その後、英司氏のTwitterアカウントが永久凍結となるなど(前篇「Twitter凍結騒動」の項も参照)、いくつかの災難にも見舞われたが、10月16日に、英司氏は『GENXY』におけるゲイライター活動を終了することを発表した。現在は、自身のウェブでの活動のほか文芸作品を発表している。

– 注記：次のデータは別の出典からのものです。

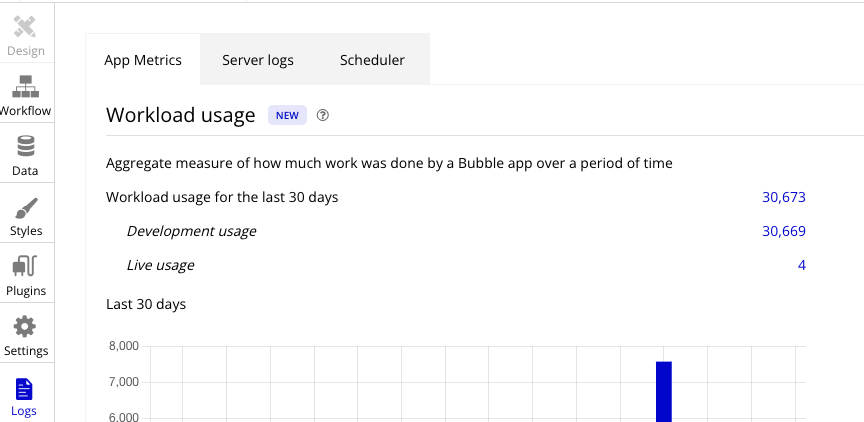
Task: Click the live usage value 4
Action: tap(801, 265)
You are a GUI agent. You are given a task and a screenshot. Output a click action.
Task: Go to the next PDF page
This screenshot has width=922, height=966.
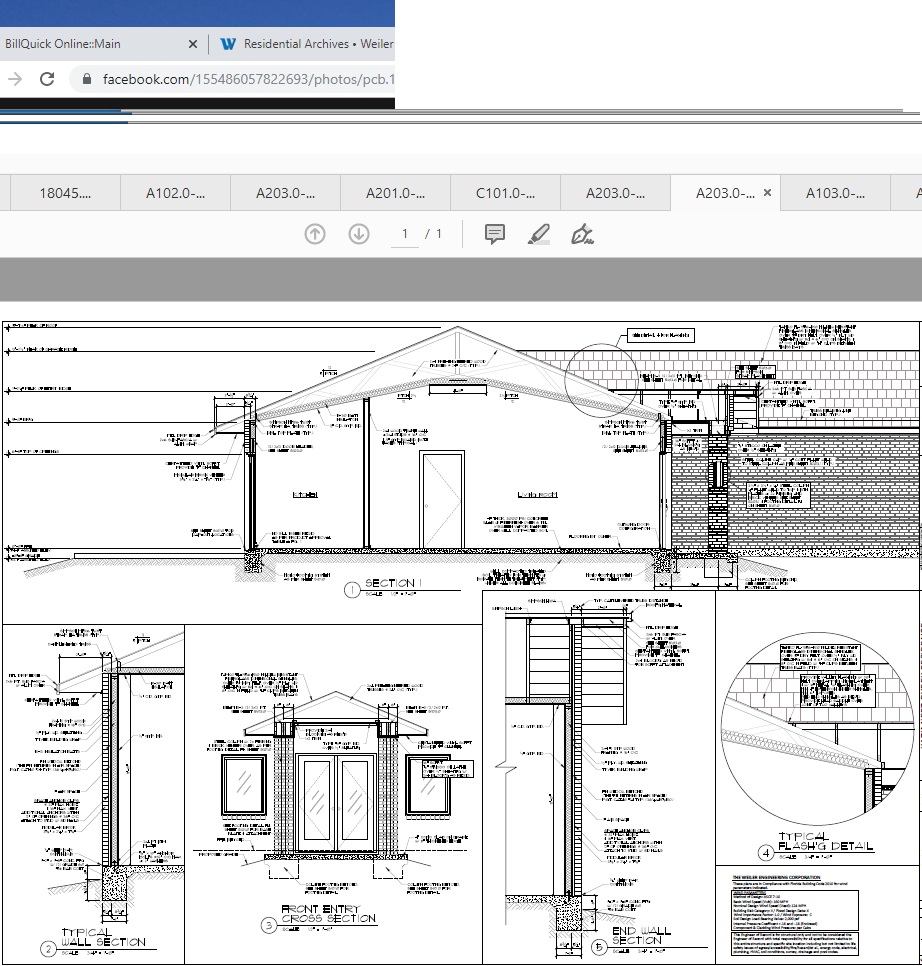point(358,234)
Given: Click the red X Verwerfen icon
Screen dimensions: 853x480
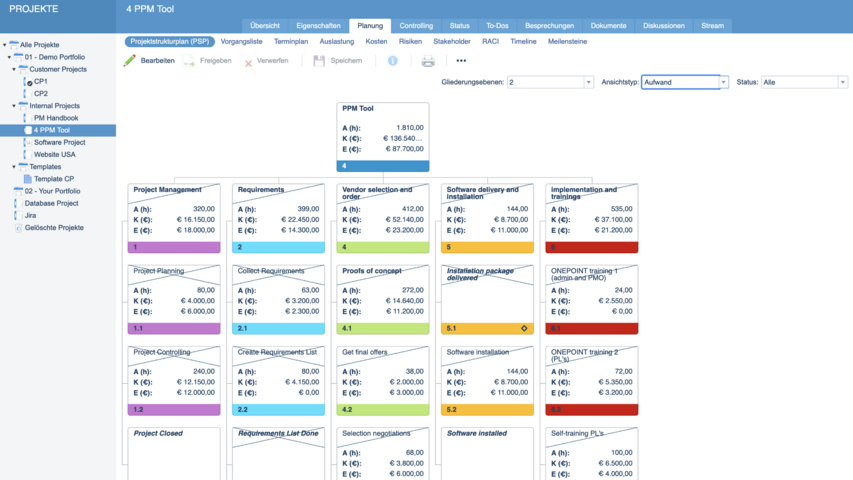Looking at the screenshot, I should [248, 62].
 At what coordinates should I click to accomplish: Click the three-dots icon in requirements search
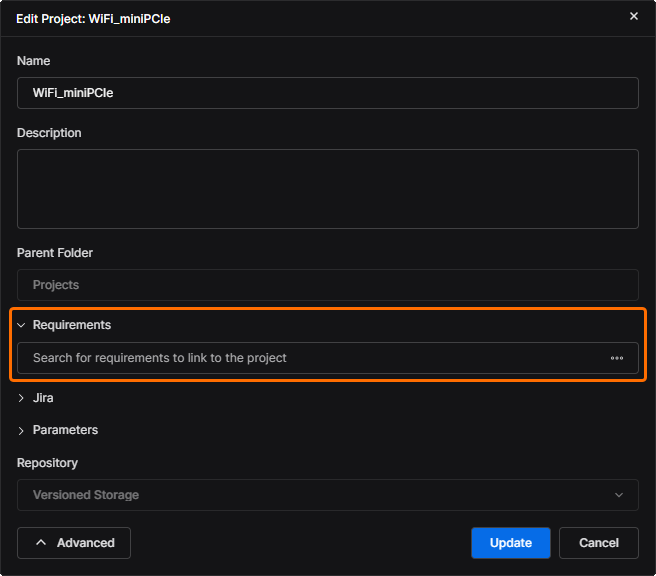click(x=617, y=358)
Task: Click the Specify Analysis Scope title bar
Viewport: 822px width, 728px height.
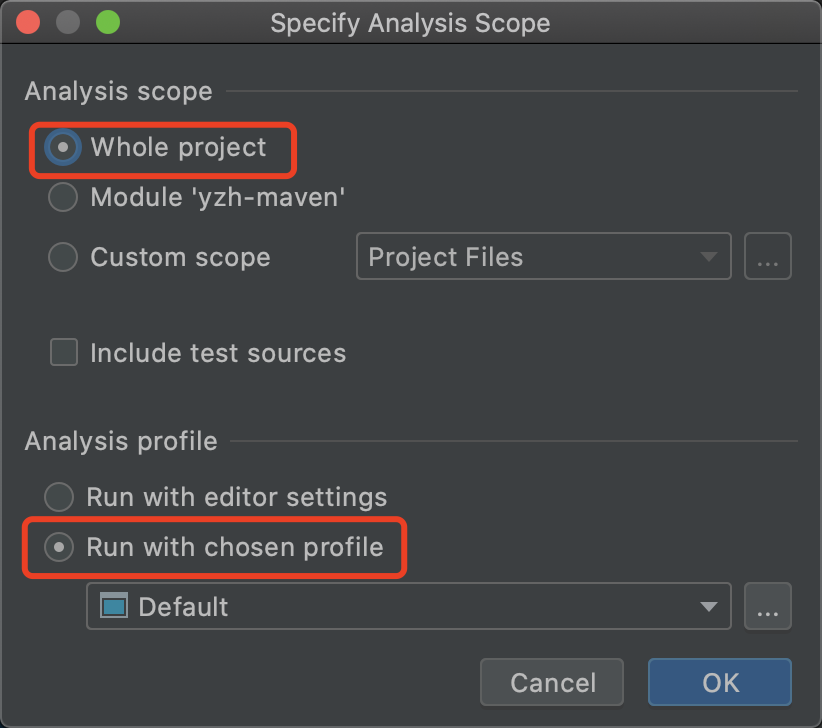Action: [410, 22]
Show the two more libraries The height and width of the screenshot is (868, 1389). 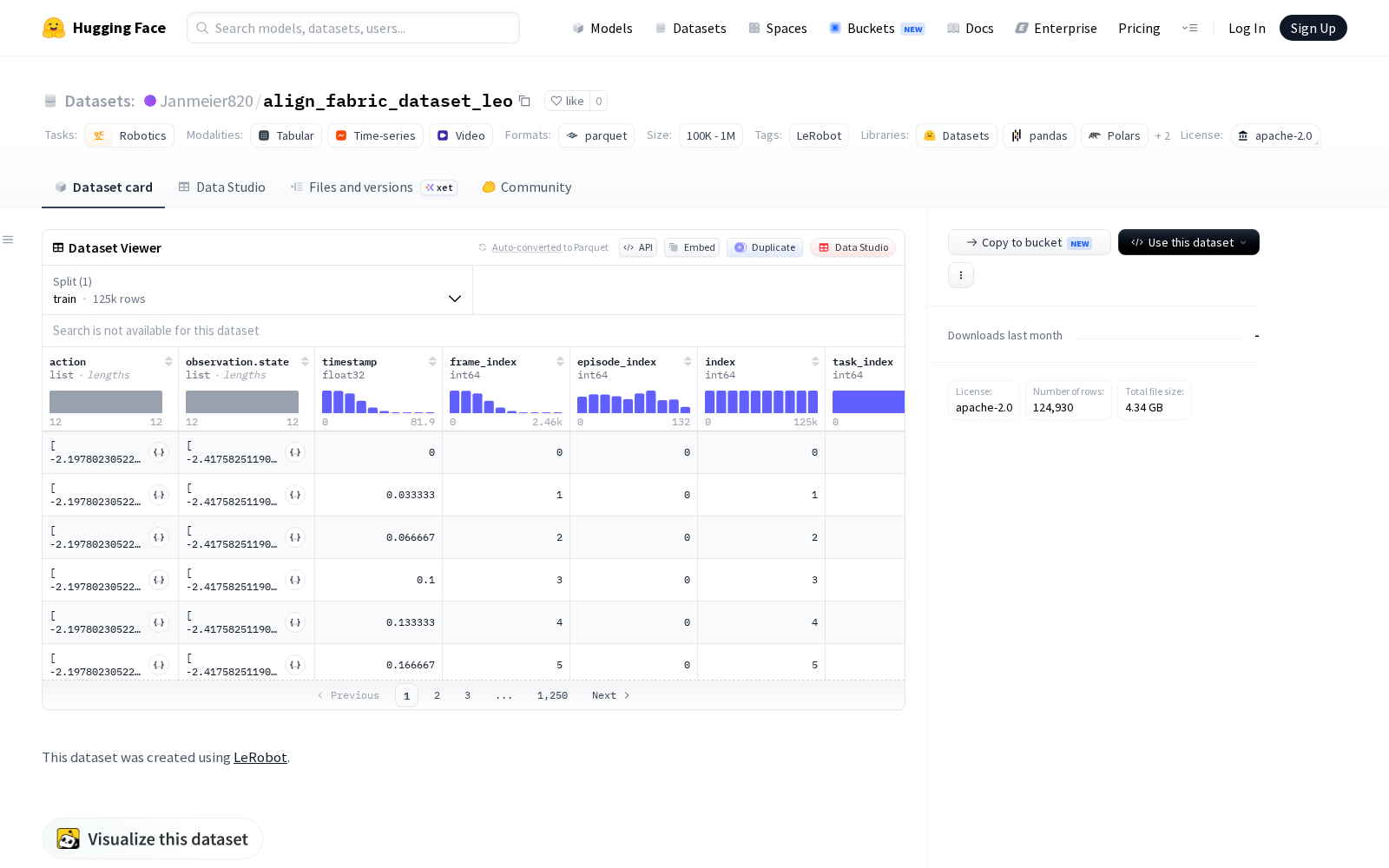tap(1162, 136)
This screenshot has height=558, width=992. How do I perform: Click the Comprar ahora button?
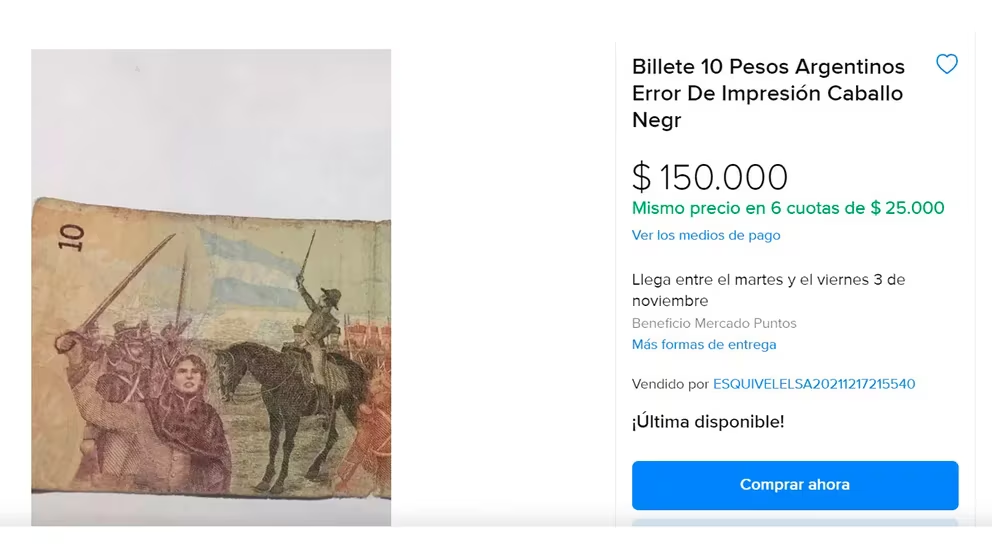[x=795, y=485]
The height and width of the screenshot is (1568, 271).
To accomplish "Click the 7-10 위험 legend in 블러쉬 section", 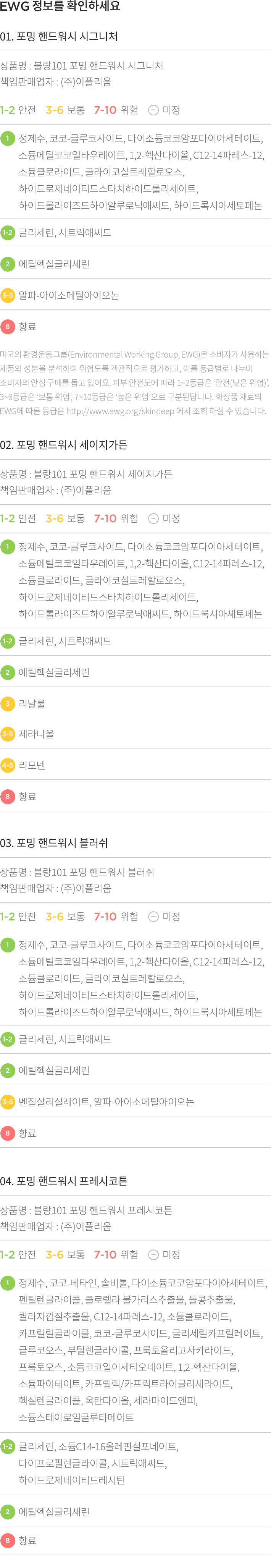I will point(116,917).
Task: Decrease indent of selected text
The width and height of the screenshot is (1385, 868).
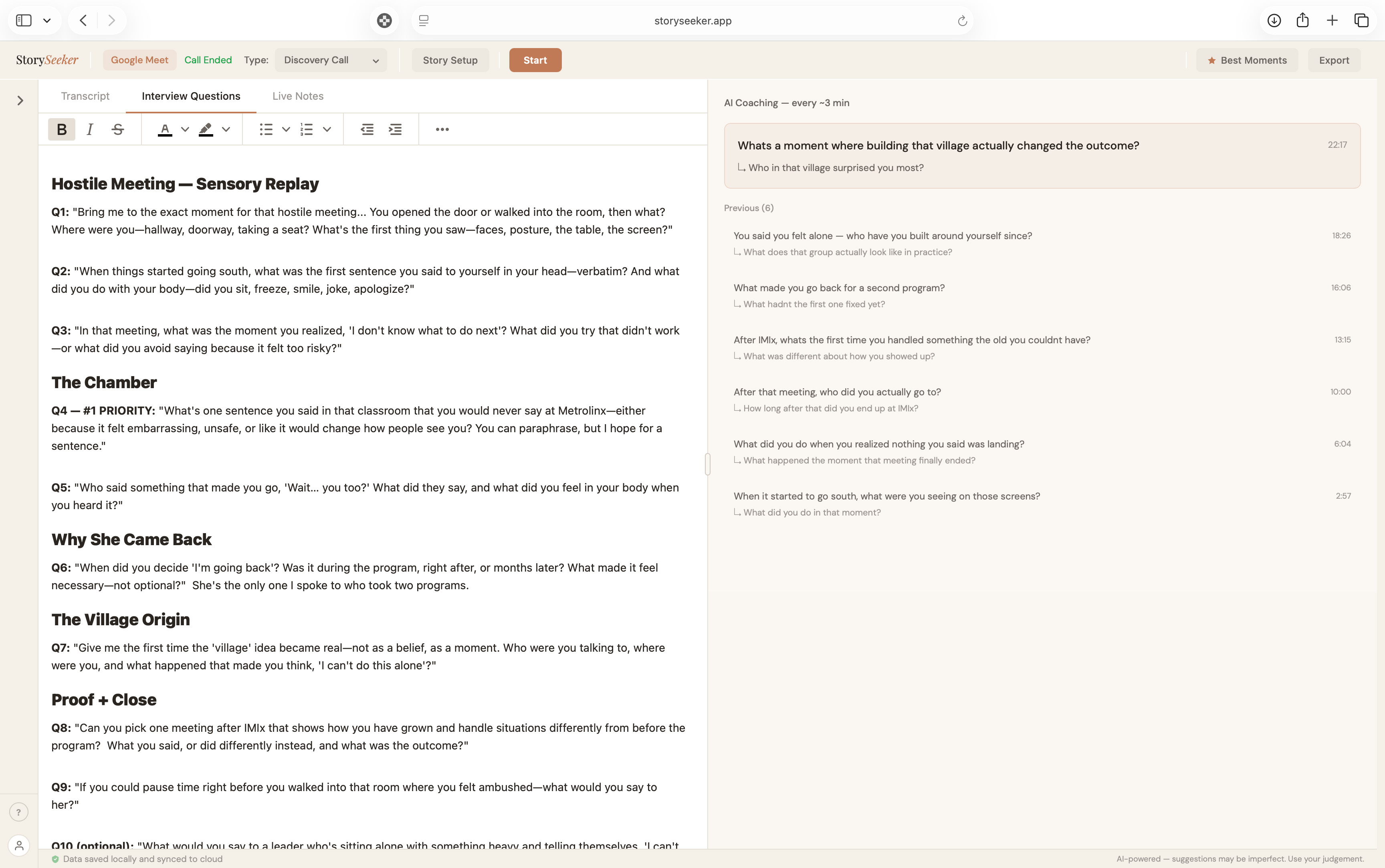Action: coord(366,129)
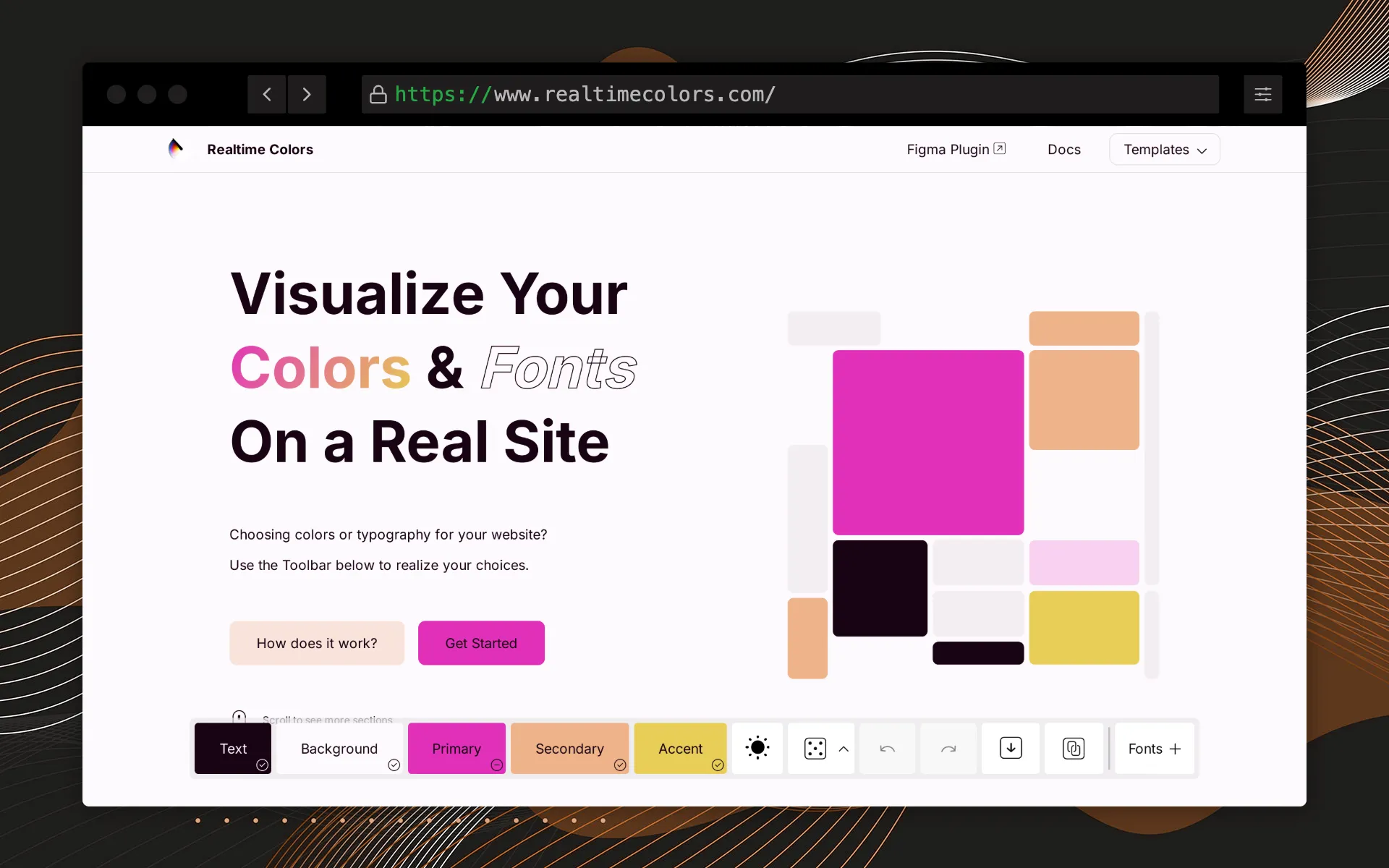
Task: Click the copy/duplicate icon in toolbar
Action: [x=1073, y=748]
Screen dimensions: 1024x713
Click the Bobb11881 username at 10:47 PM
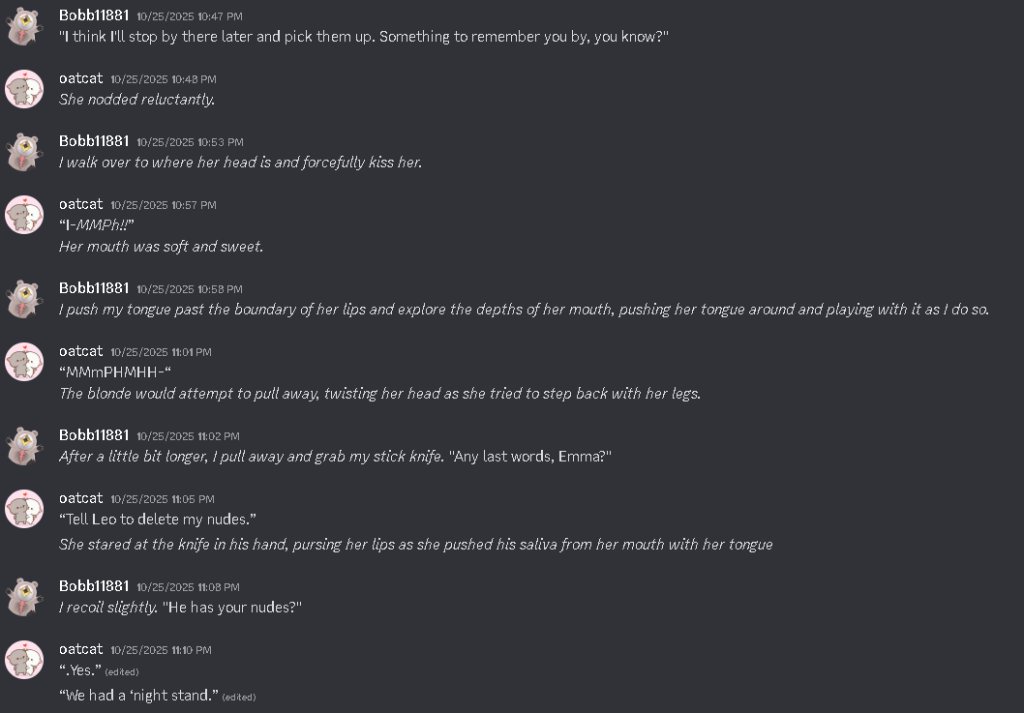point(94,15)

●LGBTらに優しいトイレ 東京五輪に向け都が計画 (末崎毅、『朝日新聞』2017年2月26日:「LGBTトイレ」を作るという発想の遠因となった記事) https://www.asahi.com/articles/ASK2J7JYSK2JUTIL067.html
●性的マイノリティとトイレフォーラム ~安心・快適のトイレ環境を目指して~ (『虹色ダイバーシティ』2017年7月3日(7月9日開催)) http://nijiirodiversity.jp/性的マイノリティとトイレフォーラム/
●きっかけを作ったと思われるTwitterでの投稿 (三橋順子、『Twitter』2017年7月10日) https://twitter.com/MJunko0523/status/884390137198592001
●もう止まる話ではない (三橋順子、『続々・たそがれ日記』2017年7月11日) http://junko-mitsuhashi.blog.so-net.ne.jp/2017-07-11-1
●LGBTトイレ?当事者の皆さんの意識は? (性分化疾患・インターセックスinfo(@DSD_info)、『Twitter』2017年7月16日) https://twitter.com/i/moments/886522733185466368 ●GENXYをご愛読くださっている読者のみなさまへ (英司、『Twitter』2017年10月16日) https://twitter.com/ez_library/status/919785387651883009

 

・女装バトル漫画(7月)
先述のばにたす氏、小夜子氏をはじめとする野良女装たちが、悪の女装軍団「クィン連合」に立ち向かう冒険活劇と銘打たれた漫画『女装バトル漫画』が、2017年7月頃からTwitterで公開され話題となった。作者は野良女装たちを影から支えていた鮫島氏(@ASB_tonight)で、2018年2月の時点で、「渦潮つば子」「ブルボンヌ」「ドリアン・ロロブリジーダ」「hossy」など、若手からベテランまでを主題に8話まで公開されている(未完)。

『女装バトル漫画』「第8話 エスムラルダ」より

●女装バトル漫画(『Twitter』、2017年7月21日) https://twitter.com/i/moments/889339604574261249

 

・LGBT検定(7月)
『LGBT(セクシュアルマイノリティ)検定』とは、一般財団法人日本セクシュアルマイノリティ協会が主催する検定試験のことである(検定名称は「LGBT」と書いて「セクシュアルマイノリティ」と読むとのこと)。この検定は、主に学校関係者、企業の人事担当者、個人事業主、接客業の方、士業の方などをはじめ、支援者として社会の中でセクシュアルマイノリティーと関わりたいが、何をしたらよいかわからない方を対象にし、LGBTの基本的な名称や用語、これまでの歴史や日本での現状、サポートをする上での注意点について、ケースを通して学ぶ、という仕組みになっている。合計3回、1回2時間の講習と確認テストが課せられ、合格した方に修了証書とバッジが渡される。初級講座の受講費用は42984円(税込)となっている。 2017年7月19日頃から公開され始めたこの情報が、翌20日に検定料約40000円とともに大拡散。後に、検定の主催者が説明するも、「安すぎるとかえってセクシュアルマイノリティー理解の価値を落とす」とのコメントが火に油を注ぐ結果となった。LGBT研修の金額は一体いくらが適切なのか、考えさせられる出来事となった。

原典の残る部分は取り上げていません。